After re-enabling a timer rule, the sensor service appeared to be running and firing timers (based on JSON output in logs), but no events were being created in the database. The executor was not processing any timer-based rules.

Root Cause Analysis

Investigation Steps

  1. Sensor Status: Sensor service was running but marked as "unhealthy"
  2. Log Analysis: Sensor was outputting JSON like:
    {"type":"interval","interval_seconds":1,"fired_at":"2026-02-04T04:43:41.020994946+00:00",
     "execution_count":154,"sensor_ref":"core.interval_timer_sensor",
     "trigger_instance_id":1,"trigger_ref":"default.echo_every_second"}
    
  3. Event Verification: No events with trigger_ref='core.intervaltimer' were being created
  4. Binary Investigation: Discovered two timer sensor binaries existed:
    • attune-core-timer-sensor (new version - creates events via API)
    • attune-timer-sensor (old version - only logs to stdout)

Root Cause

The database had the wrong entrypoint stored for the timer sensor:

  • YAML file specified: entry_point: attune-core-timer-sensor
  • Database contained: entrypoint: 'attune-timer-sensor'

The sensor manager was launching the old binary (attune-timer-sensor) which only output JSON to stdout and did not make API calls to create events. This old binary was outputting informational JSON but was not integrated with the event system.

Solution

  1. Updated database to use the correct entrypoint:

    UPDATE public.sensor 
    SET entrypoint='attune-core-timer-sensor' 
    WHERE ref='core.interval_timer_sensor';
    
  2. Rebuilt sensor Docker image to ensure the latest binary was included:

    docker compose build sensor
    
  3. Restarted sensor service to pick up changes:

    docker compose restart sensor
    

Verification

After the fix, the correct binary (attune-core-timer-sensor) was launched and immediately started creating events:

New Log Output (Correct Binary)

{"timestamp":"2026-02-04T04:46:57.925938Z","level":"INFO",
 "fields":{"message":"Event created successfully: id=8598, trigger_ref=core.intervaltimer"},
 "threadId":"ThreadId(5)"}
{"timestamp":"2026-02-04T04:46:57.926023Z","level":"INFO",
 "fields":{"message":"Timer fired for rule 1, created event 8598"},
 "threadId":"ThreadId(5)"}

Database Verification

SELECT id, trigger_ref, rule, created 
FROM public.event 
WHERE trigger_ref='core.intervaltimer' 
ORDER BY created DESC LIMIT 5;

  id  |    trigger_ref     | rule |            created
------+--------------------+------+-------------------------------
 8610 | core.intervaltimer |    1 | 2026-02-04 04:47:10.161621+00
 8609 | core.intervaltimer |    1 | 2026-02-04 04:47:09.137786+00
 8608 | core.intervaltimer |    1 | 2026-02-04 04:47:08.123983+00

Events are now being created every second as expected!

Key Differences Between Binaries

attune-timer-sensor (Old/Incorrect)

  • Only outputs JSON to stdout
  • Does not create events via API
  • Used for debugging/logging only
  • Not integrated with the Attune event system

attune-core-timer-sensor (New/Correct)

Data
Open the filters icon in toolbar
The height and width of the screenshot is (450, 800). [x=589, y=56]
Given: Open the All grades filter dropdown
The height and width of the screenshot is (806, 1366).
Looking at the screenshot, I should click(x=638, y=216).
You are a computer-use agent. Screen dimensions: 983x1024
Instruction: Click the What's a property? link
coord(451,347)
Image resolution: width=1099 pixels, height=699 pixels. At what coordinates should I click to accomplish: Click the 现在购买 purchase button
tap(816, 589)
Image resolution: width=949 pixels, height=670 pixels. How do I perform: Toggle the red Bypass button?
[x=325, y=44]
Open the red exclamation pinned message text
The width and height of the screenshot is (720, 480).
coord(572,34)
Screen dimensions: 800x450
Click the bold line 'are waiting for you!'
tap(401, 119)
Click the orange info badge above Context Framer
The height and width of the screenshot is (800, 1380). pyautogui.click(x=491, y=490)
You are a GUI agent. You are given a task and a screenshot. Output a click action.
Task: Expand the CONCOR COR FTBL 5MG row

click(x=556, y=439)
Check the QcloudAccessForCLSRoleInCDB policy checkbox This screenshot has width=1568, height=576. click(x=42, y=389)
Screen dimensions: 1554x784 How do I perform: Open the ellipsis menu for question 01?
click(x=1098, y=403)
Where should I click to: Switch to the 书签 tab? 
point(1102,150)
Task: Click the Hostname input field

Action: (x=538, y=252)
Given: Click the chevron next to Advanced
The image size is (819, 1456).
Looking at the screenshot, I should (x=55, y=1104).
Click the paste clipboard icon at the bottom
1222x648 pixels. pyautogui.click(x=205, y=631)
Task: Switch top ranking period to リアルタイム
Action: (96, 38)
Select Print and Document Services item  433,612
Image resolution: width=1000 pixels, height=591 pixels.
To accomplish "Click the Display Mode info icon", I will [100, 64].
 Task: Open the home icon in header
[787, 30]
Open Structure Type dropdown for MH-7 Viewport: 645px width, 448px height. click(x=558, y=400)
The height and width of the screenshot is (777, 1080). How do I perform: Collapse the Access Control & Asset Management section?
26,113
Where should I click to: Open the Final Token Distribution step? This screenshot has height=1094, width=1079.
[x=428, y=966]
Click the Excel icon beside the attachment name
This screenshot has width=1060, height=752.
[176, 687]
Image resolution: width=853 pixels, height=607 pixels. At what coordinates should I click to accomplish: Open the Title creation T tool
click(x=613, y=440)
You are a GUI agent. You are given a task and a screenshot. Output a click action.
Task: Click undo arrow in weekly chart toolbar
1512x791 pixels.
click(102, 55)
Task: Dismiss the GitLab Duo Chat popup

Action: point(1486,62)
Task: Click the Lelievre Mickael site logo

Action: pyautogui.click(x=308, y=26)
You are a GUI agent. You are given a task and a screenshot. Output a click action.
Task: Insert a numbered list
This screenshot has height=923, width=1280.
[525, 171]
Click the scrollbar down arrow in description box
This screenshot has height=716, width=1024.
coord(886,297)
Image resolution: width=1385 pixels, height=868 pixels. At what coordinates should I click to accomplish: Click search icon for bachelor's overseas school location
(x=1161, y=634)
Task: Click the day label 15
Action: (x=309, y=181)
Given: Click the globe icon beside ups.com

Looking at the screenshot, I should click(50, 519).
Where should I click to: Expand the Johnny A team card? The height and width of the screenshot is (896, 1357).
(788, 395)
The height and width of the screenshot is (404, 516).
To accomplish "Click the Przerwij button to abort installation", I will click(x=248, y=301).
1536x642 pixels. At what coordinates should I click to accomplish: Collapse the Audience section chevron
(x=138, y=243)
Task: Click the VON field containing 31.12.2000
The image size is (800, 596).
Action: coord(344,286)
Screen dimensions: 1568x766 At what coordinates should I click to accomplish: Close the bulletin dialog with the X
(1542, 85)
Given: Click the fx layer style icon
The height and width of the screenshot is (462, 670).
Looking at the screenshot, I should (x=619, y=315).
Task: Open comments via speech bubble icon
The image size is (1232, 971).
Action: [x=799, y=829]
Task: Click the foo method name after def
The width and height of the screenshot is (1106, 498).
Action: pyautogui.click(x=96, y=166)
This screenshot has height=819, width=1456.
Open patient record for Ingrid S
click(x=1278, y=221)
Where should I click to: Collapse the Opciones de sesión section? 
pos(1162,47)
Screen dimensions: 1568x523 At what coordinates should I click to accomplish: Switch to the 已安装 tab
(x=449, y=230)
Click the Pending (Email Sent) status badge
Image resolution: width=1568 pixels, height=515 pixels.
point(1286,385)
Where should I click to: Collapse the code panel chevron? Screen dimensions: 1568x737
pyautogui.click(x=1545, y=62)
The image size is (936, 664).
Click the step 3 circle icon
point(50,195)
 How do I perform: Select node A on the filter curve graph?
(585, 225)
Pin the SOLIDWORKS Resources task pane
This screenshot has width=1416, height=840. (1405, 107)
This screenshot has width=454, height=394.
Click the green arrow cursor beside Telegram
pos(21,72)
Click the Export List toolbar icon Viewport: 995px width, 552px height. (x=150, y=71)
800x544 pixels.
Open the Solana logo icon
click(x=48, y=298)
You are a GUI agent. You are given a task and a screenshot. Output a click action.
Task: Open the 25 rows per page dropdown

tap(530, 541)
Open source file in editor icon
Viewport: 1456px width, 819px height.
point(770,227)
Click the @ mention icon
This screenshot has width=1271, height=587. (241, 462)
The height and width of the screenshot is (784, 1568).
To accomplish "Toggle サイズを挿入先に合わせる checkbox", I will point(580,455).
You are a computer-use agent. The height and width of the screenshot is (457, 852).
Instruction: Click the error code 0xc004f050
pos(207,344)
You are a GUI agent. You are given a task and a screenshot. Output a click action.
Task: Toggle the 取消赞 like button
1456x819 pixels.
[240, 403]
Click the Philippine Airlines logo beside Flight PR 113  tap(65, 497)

Tasks to carry out
a) Decide whether each statement below agrees with the timer sensor writeup. Answer yes or no for each, and quote the exact words from the writeup that decide it.
(i) The YAML file gave attune-core-timer-sensor as the entry point.
(ii) The old binary made API calls to create events.
(iii) The sensor service was marked as healthy.
b) In the timer sensor writeup, what command restarted the sensor service?
c) Repeat the passage of the timer sensor writeup that begins at the words "3. Restarted sensor" and stops after "Output (Correct Binary)".

Solutions by task
a)
(i) Yes: "YAML file specified: entry_point: attune-core-timer-sensor"
(ii) No: "did not make API calls to create events"
(iii) No: "Sensor service was running but marked as "unhealthy""

b) docker compose restart sensor

c)
3. Restarted sensor service to pick up changes:

    docker compose restart sensor
    

Verification

After the fix, the correct binary (attune-core-timer-sensor) was launched and immediately started creating events:

New Log Output (Correct Binary)